- [READING TEXT]
^^^^^^^^^^^^^^^^

When the doing leaves us, UNDONE!
by Michael “Maj” Allen

There are seasons when we are commanded to practice stillness.  Not because God is trying to make us inactive, but because He is training our souls for greater use.

Stillness is preventive maintenance for the soul. It keeps us from becoming like a wild, restless stallion–strong, gifted, full of motion, but untamed, aimless, and easily driven by fear.  Just as an equestrian patiently trains a horse that has never been ridden, God uses stillness to train what is restless in us. He teaches our souls not to run from quiet, not to panic in uncertainty, and not to mistake constant motion for obedience.

Here’s the irony: The tendency to be in constant motion is often our desire to be “in total control,” which ironically places us in a state of being completely, “out of control.” Pure chaos. So, we are commanded to be still and know that He is God.  In other words, He calls us to be intentional about taking time to remember that everything really is under “His” control.

If we are always moving, always striving, always producing, always managing every outcome, we can slowly begin to believe that our success came from our hands alone. But stillness interrupts that illusion. It reminds us that there are doors we did not open, storms we did not calm, favor we did not manufacture, protection we did not arrange, and grace we could never have earned.

There are some things only God can do. And in His wisdom, He has arranged our journey in such a way that we will eventually have to admit it.  Not to embarrass us, but to anchor us. He lets us participate, work, obey, build, and steward—but He also leaves enough mystery, impossibility, and divine timing in the process so that when the breakthrough comes, we know who deserves the glory.

^^^^^^^^^^^^^^^^

- [DATASET RECORDS]
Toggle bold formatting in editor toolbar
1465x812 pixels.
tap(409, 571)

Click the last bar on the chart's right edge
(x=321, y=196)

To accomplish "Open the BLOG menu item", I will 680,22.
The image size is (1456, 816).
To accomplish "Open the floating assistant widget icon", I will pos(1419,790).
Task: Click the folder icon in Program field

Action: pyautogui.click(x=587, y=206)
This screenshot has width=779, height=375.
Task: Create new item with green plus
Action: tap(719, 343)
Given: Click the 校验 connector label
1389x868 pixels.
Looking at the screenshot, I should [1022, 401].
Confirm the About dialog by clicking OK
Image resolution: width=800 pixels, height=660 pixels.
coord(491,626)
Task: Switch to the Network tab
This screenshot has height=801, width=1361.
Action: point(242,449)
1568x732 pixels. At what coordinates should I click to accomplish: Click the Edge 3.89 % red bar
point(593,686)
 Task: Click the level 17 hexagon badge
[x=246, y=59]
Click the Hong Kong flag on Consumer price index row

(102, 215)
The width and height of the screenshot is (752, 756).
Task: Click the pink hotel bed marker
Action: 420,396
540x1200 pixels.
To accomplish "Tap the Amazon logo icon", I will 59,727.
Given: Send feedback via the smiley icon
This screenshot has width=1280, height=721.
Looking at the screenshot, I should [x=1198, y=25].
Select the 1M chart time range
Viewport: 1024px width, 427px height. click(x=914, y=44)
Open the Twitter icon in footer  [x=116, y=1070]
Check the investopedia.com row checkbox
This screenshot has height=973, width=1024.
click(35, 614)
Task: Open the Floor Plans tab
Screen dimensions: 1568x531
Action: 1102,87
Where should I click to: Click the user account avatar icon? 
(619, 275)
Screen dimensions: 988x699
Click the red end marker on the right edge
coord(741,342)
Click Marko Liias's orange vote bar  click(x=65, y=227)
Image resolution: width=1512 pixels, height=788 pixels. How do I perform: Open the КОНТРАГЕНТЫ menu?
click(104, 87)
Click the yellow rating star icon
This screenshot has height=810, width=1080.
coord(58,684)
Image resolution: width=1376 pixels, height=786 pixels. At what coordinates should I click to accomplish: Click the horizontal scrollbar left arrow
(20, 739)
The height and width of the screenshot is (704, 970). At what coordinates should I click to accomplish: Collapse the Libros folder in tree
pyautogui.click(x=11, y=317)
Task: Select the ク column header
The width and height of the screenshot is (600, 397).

^^^^^^^^^^^^^^^^

- [ACTIVITY LIST]
A. In one to three sentences, explain why, according to the essay on stillness, God commands seasons of stillness.
B. Retype the part of the essay on stillness that opens with the words containing "If we are always" and closes with "deserves the glory.".
C. Extend the essay on stillness with new writing that picks up after its final sentence.
You won't need the listing.

- [TASK-BY-TASK RESULTS]
A. God commands stillness not to make us inactive but to train our souls for greater use. It acts as preventive maintenance for the soul, teaching it not to run from quiet, not to panic in uncertainty, and not to mistake constant motion for obedience.

B.
If we are always moving, always striving, always producing, always managing every outcome, we can slowly begin to believe that our success came from our hands alone. But stillness interrupts that illusion. It reminds us that there are doors we did not open, storms we did not calm, favor we did not manufacture, protection we did not arrange, and grace we could never have earned.

There are some things only God can do. And in His wisdom, He has arranged our journey in such a way that we will eventually have to admit it.  Not to embarrass us, but to anchor us. He lets us participate, work, obey, build, and steward—but He also leaves enough mystery, impossibility, and divine timing in the process so that when the breakthrough comes, we know who deserves the glory.

C.
I worked, but God carried me. I prepared, but God opened the door. I obeyed, but God made the way.

This is mercy. God commands stillness not only to calm us, but to keep us from worshiping our own strength.  Psalm 46:10 says,

“Be still, and know that I am God; I will be exalted among the nations, I will be exalted in the earth.”

Jesus demonstrates this in real time. In Mark 4:39 when the storm was raging and the disciples were afraid, Jesus stood up and rebuked the wind and the sea, saying:

Peace, be still. And the wind ceased, and there was a great calm.

The same voice that commands the storm to be still also commands our souls to be still. The storm obeyed Him.  Our hearts can too.

So the next time sacred stillness feels like irresponsibility, remember Psalm 46:10:

Be still, and know that I am God; I will be exalted among the nations, I will be exalted in the earth.

The Message translation says it this way:

Step out of the traffic! Take a long, loving look at me, your High God, above politics, above everything.


Stillness is not neglect.  Stillness is trust.
Stillness is not weakness.  Stillness is training.
Stillness is not doing nothing.  Stillness is making room to remember who God is.

────────────

Additional Reading

Exodus 14:14 — The Lord will fight for you; you need only to be still.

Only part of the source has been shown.